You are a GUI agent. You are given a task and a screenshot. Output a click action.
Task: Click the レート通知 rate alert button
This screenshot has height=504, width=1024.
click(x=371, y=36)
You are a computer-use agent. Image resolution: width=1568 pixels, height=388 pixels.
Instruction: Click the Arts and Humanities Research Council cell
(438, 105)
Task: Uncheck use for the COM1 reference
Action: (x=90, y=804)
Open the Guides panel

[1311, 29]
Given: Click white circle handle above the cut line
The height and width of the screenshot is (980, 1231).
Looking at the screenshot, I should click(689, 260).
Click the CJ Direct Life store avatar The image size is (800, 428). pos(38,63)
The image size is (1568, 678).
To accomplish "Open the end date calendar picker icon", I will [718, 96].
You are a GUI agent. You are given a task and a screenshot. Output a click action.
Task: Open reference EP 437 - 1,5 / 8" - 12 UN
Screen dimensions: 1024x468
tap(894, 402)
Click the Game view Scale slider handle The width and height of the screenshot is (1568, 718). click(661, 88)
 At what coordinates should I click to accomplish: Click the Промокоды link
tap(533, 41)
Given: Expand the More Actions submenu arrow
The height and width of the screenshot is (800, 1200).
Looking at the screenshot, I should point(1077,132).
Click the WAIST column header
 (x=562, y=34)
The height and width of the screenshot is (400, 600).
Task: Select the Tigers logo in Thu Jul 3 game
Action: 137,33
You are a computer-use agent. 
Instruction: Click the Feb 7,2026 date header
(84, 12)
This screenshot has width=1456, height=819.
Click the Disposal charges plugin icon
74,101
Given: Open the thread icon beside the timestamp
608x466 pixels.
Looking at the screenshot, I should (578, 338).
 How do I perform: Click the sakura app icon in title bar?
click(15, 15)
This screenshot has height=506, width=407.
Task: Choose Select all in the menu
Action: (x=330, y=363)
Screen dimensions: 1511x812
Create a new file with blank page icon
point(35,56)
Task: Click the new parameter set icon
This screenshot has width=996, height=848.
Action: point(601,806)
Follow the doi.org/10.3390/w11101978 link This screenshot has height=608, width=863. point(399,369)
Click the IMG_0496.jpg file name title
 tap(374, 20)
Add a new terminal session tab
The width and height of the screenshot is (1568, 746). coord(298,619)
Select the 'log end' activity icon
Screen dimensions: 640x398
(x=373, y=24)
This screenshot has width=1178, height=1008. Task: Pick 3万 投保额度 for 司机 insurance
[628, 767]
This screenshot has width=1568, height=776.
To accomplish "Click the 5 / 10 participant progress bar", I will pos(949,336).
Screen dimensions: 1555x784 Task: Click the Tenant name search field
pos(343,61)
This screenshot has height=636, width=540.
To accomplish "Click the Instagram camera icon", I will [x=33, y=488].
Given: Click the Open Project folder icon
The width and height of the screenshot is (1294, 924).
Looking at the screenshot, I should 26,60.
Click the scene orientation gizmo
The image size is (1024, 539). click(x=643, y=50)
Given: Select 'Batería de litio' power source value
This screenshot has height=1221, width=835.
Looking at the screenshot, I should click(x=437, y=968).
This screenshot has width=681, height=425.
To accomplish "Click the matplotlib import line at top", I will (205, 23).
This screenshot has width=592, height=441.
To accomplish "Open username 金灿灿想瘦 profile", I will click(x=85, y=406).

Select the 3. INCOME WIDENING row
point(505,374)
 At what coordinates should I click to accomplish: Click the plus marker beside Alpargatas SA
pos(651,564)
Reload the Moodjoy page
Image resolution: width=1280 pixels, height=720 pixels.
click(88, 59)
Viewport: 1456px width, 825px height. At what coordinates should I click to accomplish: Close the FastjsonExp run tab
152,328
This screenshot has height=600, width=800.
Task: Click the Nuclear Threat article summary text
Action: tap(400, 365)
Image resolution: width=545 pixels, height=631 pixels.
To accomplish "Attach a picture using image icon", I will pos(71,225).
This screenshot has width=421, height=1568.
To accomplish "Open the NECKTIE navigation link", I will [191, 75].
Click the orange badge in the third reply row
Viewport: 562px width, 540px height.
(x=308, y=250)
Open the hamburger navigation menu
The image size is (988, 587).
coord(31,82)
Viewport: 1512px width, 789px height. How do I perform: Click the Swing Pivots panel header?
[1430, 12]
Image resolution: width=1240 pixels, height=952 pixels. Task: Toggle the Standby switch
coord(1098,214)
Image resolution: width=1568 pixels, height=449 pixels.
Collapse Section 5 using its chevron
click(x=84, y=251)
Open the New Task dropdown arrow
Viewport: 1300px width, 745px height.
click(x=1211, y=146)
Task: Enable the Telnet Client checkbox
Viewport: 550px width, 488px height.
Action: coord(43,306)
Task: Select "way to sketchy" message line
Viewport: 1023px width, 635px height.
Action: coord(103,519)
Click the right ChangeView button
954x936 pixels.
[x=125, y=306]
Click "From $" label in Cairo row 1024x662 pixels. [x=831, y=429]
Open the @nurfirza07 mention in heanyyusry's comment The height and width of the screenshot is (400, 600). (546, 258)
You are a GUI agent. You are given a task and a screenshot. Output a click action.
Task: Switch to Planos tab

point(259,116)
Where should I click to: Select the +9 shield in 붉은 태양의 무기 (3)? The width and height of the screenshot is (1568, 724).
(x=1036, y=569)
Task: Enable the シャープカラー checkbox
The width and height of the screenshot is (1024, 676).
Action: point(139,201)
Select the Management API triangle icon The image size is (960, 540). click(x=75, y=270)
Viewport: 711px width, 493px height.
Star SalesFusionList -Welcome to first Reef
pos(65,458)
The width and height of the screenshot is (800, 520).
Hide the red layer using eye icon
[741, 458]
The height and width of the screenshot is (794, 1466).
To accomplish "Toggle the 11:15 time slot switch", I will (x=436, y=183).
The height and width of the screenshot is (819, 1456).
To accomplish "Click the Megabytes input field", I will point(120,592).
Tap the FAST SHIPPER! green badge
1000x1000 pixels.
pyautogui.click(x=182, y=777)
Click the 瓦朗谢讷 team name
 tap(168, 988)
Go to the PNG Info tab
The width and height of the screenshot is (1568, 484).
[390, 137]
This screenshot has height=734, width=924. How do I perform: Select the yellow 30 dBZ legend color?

■ **GOAL**
Rewrite all of the data with every "GUI agent" swapped for "interface agent", leaving everything else unchanged.

■ **COMPLETE RESPONSE**
You are a interface agent. You are given a task and a screenshot. Output a click action.
Task: Click the レート通知 rate alert button
This screenshot has height=504, width=1024.
click(x=371, y=36)
You are a computer-use agent. Image resolution: width=1568 pixels, height=388 pixels.
Instruction: Click the Arts and Humanities Research Council cell
(438, 105)
Task: Uncheck use for the COM1 reference
Action: (x=90, y=804)
Open the Guides panel

[1311, 29]
Given: Click white circle handle above the cut line
The height and width of the screenshot is (980, 1231).
Looking at the screenshot, I should click(689, 260).
Click the CJ Direct Life store avatar The image size is (800, 428). pos(38,63)
The image size is (1568, 678).
To accomplish "Open the end date calendar picker icon", I will [718, 96].
You are a interface agent. You are given a task and a screenshot. Output a click action.
Task: Open reference EP 437 - 1,5 / 8" - 12 UN
Screen dimensions: 1024x468
tap(894, 402)
Click the Game view Scale slider handle The width and height of the screenshot is (1568, 718). click(661, 88)
 At what coordinates should I click to accomplish: Click the Промокоды link
tap(533, 41)
Given: Expand the More Actions submenu arrow
The height and width of the screenshot is (800, 1200).
Looking at the screenshot, I should point(1077,132).
Click the WAIST column header
 (x=562, y=34)
The height and width of the screenshot is (400, 600).
Task: Select the Tigers logo in Thu Jul 3 game
Action: 137,33
You are a computer-use agent. 
Instruction: Click the Feb 7,2026 date header
(84, 12)
This screenshot has width=1456, height=819.
Click the Disposal charges plugin icon
74,101
Given: Open the thread icon beside the timestamp
608x466 pixels.
Looking at the screenshot, I should (578, 338).
 How do I perform: Click the sakura app icon in title bar?
click(15, 15)
This screenshot has height=506, width=407.
Task: Choose Select all in the menu
Action: (x=330, y=363)
Screen dimensions: 1511x812
Create a new file with blank page icon
point(35,56)
Task: Click the new parameter set icon
This screenshot has width=996, height=848.
Action: point(601,806)
Follow the doi.org/10.3390/w11101978 link This screenshot has height=608, width=863. point(399,369)
Click the IMG_0496.jpg file name title
 tap(374, 20)
Add a new terminal session tab
The width and height of the screenshot is (1568, 746). coord(298,619)
Select the 'log end' activity icon
Screen dimensions: 640x398
(x=373, y=24)
This screenshot has width=1178, height=1008. Task: Pick 3万 投保额度 for 司机 insurance
[628, 767]
This screenshot has width=1568, height=776.
To accomplish "Click the 5 / 10 participant progress bar", I will pos(949,336).
Screen dimensions: 1555x784 Task: Click the Tenant name search field
pos(343,61)
This screenshot has height=636, width=540.
To accomplish "Click the Instagram camera icon", I will [x=33, y=488].
Given: Click the Open Project folder icon
The width and height of the screenshot is (1294, 924).
Looking at the screenshot, I should 26,60.
Click the scene orientation gizmo
The image size is (1024, 539). click(x=643, y=50)
Given: Select 'Batería de litio' power source value
This screenshot has height=1221, width=835.
Looking at the screenshot, I should click(x=437, y=968).
This screenshot has width=681, height=425.
To accomplish "Click the matplotlib import line at top", I will (205, 23).
This screenshot has width=592, height=441.
To accomplish "Open username 金灿灿想瘦 profile", I will click(x=85, y=406).

Select the 3. INCOME WIDENING row
point(505,374)
 At what coordinates should I click to accomplish: Click the plus marker beside Alpargatas SA
pos(651,564)
Reload the Moodjoy page
Image resolution: width=1280 pixels, height=720 pixels.
click(88, 59)
Viewport: 1456px width, 825px height. At what coordinates should I click to accomplish: Close the FastjsonExp run tab
152,328
This screenshot has height=600, width=800.
Task: Click the Nuclear Threat article summary text
Action: tap(400, 365)
Image resolution: width=545 pixels, height=631 pixels.
To accomplish "Attach a picture using image icon", I will pos(71,225).
This screenshot has width=421, height=1568.
To accomplish "Open the NECKTIE navigation link", I will [191, 75].
Click the orange badge in the third reply row
Viewport: 562px width, 540px height.
(x=308, y=250)
Open the hamburger navigation menu
The image size is (988, 587).
coord(31,82)
Viewport: 1512px width, 789px height. How do I perform: Click the Swing Pivots panel header?
[1430, 12]
Image resolution: width=1240 pixels, height=952 pixels. Task: Toggle the Standby switch
coord(1098,214)
Image resolution: width=1568 pixels, height=449 pixels.
Collapse Section 5 using its chevron
click(x=84, y=251)
Open the New Task dropdown arrow
Viewport: 1300px width, 745px height.
click(x=1211, y=146)
Task: Enable the Telnet Client checkbox
Viewport: 550px width, 488px height.
Action: coord(43,306)
Task: Select "way to sketchy" message line
Viewport: 1023px width, 635px height.
Action: coord(103,519)
Click the right ChangeView button
954x936 pixels.
[x=125, y=306]
Click "From $" label in Cairo row 1024x662 pixels. [x=831, y=429]
Open the @nurfirza07 mention in heanyyusry's comment The height and width of the screenshot is (400, 600). (546, 258)
You are a interface agent. You are given a task and a screenshot. Output a click action.
Task: Switch to Planos tab

point(259,116)
Where should I click to: Select the +9 shield in 붉은 태양의 무기 (3)? The width and height of the screenshot is (1568, 724).
(x=1036, y=569)
Task: Enable the シャープカラー checkbox
The width and height of the screenshot is (1024, 676).
Action: point(139,201)
Select the Management API triangle icon The image size is (960, 540). click(x=75, y=270)
Viewport: 711px width, 493px height.
Star SalesFusionList -Welcome to first Reef
pos(65,458)
The width and height of the screenshot is (800, 520).
Hide the red layer using eye icon
[741, 458]
The height and width of the screenshot is (794, 1466).
To accomplish "Toggle the 11:15 time slot switch", I will (x=436, y=183).
The height and width of the screenshot is (819, 1456).
To accomplish "Click the Megabytes input field", I will point(120,592).
Tap the FAST SHIPPER! green badge
1000x1000 pixels.
pyautogui.click(x=182, y=777)
Click the 瓦朗谢讷 team name
 tap(168, 988)
Go to the PNG Info tab
The width and height of the screenshot is (1568, 484).
[390, 137]
This screenshot has height=734, width=924. How do I perform: Select the yellow 30 dBZ legend color?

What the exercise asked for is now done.